Por Lola Fernández.
Ya los primeros homínidos, hace millones de años, antes de que surgieran los neandertales y el Homo sapiens, migraron desde África hacia Europa y Asia, cuando las condiciones de vida se hicieron muy difíciles por la desertización a causa de la progresiva extinción de las selvas y los bosques, por el cambio climático, buscando alimento o huyendo de vecinos agresivos. Esto ocurría mucho antes del control del fuego, que la ciencia data hace un millón de años, y de que se originara el lenguaje, muy posterior, tan esenciales ambos para el devenir de la especie humana. El ser humano es la única especie sobreviviente del género Homo, animales que surgieron del complejo y largo proceso de la evolución, y no hay ninguna duda sobre que no hubiera sido posible prosperar hasta hoy de no haber sido por esas primeras migraciones de nuestros ancestros hacia tierras más acogedoras. Entre las aves, dejando al margen a las residentes, que permanecen siempre en el mismo hábitat, las migraciones son habituales estacionalmente hablando. La pauta general entre las que migran es viajar dos veces al año: hacia el norte en primavera, para reproducirse, y hacia el sur en otoño, para la invernada. No se me ocurre siquiera imaginar barreras o fronteras para impedir la expansión de los homínidos, o para evitar los desplazamientos de las aves migratorias; tampoco me cabe en la cabeza pensar en el nacimiento de mafias que se enriquecieran a partir de la imperiosa necesidad de cambiar de entorno al variar sus condiciones y tornarse inapropiadas para vivir adecuada y cómodamente.

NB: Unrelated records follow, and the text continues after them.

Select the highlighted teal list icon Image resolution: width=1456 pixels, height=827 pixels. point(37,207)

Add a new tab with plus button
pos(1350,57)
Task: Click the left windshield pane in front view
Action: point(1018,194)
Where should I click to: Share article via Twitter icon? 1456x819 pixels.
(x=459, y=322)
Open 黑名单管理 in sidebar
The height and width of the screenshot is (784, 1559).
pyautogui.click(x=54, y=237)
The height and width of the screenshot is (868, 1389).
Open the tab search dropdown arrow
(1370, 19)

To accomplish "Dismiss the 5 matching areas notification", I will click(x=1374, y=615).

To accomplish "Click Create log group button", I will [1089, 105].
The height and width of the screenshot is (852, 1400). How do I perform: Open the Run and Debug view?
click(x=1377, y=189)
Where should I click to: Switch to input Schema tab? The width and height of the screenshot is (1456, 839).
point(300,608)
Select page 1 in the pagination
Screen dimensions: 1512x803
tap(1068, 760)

Hoy en día, la fachosfera ha conseguido que, de repente, la inmigración se convierta en la principal preocupación de los españoles, que tiene guasa la cosa, cuando hemos sido un país de emigrantes, y, junto a dicha preocupación, el español medio reconoce que los inmigrantes no le afectan negativamente en ningún sentido. Creo que hay que ser muy despreciable para no estar de acuerdo con el derecho que tiene cualquier persona a escapar de un territorio y ambiente hostil, sea por pobreza o por miedo a morir en cruentas guerras; y no entiendo cómo no quita el sueño saber que hay tantos cientos y miles de seres humanos desesperados que mueren tratando de alcanzar supuestas tierras de progreso. No se puede hablar de progreso si no existe humanidad, si se deja morir a la gente en el mar, si se realizan planes de migración que implican encerrar a las personas en centros fuera de los países a los que llegaron, si se va creando una idea del inmigrante como enemigo (cuando a nivel económico es necesario para cualquier país). Quienes contribuyen a todo esto, activa o pasivamente, parecen olvidar que no es más que alimento para el fascismo, que ha encontrado un tema que incrementa su número de votantes y es de fácil enraizamiento entre ignorantes y desinformados. Las políticas de odio sólo expresan el perfil de gente mala y amargada que ni vive ni deja vivir; olvidando que las mentiras y patrañas que alimentan su extremismo tienen las patas muy cortas y nunca podrán convencer, si acaso vencer a base de imposiciones irracionales. El instinto de supervivencia no podrá ser jamás eliminado, todo lo más puntualmente perturbado; como a nadie se le ocurriría pensar que las aves migratorias dejarán de volar entre países o continentes, a no ser que las dejen sin alas.